··· Supplied records

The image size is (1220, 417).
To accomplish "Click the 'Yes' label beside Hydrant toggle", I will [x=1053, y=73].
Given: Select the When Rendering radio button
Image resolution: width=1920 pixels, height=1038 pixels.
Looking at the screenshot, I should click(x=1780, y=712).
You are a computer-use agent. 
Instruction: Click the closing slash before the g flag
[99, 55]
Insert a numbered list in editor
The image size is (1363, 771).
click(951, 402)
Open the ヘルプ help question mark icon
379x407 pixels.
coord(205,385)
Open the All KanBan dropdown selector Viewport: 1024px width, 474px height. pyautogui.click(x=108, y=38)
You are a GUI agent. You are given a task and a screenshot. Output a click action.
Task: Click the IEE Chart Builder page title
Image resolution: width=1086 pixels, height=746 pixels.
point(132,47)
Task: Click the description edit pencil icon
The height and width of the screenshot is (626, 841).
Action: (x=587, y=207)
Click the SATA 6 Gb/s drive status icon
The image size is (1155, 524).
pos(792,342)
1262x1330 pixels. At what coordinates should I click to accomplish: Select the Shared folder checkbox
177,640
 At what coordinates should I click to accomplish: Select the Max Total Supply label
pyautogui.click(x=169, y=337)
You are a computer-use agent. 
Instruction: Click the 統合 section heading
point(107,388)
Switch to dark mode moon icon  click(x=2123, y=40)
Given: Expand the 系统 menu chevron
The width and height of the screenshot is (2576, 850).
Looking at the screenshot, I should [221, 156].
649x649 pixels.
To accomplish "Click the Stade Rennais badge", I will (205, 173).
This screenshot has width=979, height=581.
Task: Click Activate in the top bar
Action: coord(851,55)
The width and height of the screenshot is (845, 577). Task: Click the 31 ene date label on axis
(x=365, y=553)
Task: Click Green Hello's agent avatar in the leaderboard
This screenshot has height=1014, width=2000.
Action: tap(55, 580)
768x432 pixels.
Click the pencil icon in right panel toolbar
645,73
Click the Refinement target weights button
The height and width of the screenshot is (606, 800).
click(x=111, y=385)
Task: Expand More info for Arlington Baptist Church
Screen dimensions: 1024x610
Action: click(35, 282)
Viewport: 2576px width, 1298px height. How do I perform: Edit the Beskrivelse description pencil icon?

······

Task prompt | Rewrite every entry with "pencil icon" changed to "edit button" and all other text left the same.

Task output |
The image size is (1220, 417).
To accomplish "Click the 'Yes' label beside Hydrant toggle", I will [x=1053, y=73].
Given: Select the When Rendering radio button
Image resolution: width=1920 pixels, height=1038 pixels.
Looking at the screenshot, I should click(x=1780, y=712).
You are a computer-use agent. 
Instruction: Click the closing slash before the g flag
[99, 55]
Insert a numbered list in editor
The image size is (1363, 771).
click(951, 402)
Open the ヘルプ help question mark icon
379x407 pixels.
coord(205,385)
Open the All KanBan dropdown selector Viewport: 1024px width, 474px height. pyautogui.click(x=108, y=38)
You are a GUI agent. You are given a task and a screenshot. Output a click action.
Task: Click the IEE Chart Builder page title
Image resolution: width=1086 pixels, height=746 pixels.
point(132,47)
Task: Click the description edit edit button
The height and width of the screenshot is (626, 841).
Action: (x=587, y=207)
Click the SATA 6 Gb/s drive status icon
The image size is (1155, 524).
pos(792,342)
1262x1330 pixels. At what coordinates should I click to accomplish: Select the Shared folder checkbox
177,640
 At what coordinates should I click to accomplish: Select the Max Total Supply label
pyautogui.click(x=169, y=337)
You are a computer-use agent. 
Instruction: Click the 統合 section heading
point(107,388)
Switch to dark mode moon icon  click(x=2123, y=40)
Given: Expand the 系统 menu chevron
The width and height of the screenshot is (2576, 850).
Looking at the screenshot, I should [221, 156].
649x649 pixels.
To accomplish "Click the Stade Rennais badge", I will (205, 173).
This screenshot has width=979, height=581.
Task: Click Activate in the top bar
Action: coord(851,55)
The width and height of the screenshot is (845, 577). Task: Click the 31 ene date label on axis
(x=365, y=553)
Task: Click Green Hello's agent avatar in the leaderboard
This screenshot has height=1014, width=2000.
Action: tap(55, 580)
768x432 pixels.
Click the edit button in right panel toolbar
645,73
Click the Refinement target weights button
The height and width of the screenshot is (606, 800).
click(x=111, y=385)
Task: Expand More info for Arlington Baptist Church
Screen dimensions: 1024x610
Action: click(35, 282)
Viewport: 2576px width, 1298px height. How do I perform: Edit the Beskrivelse description edit button?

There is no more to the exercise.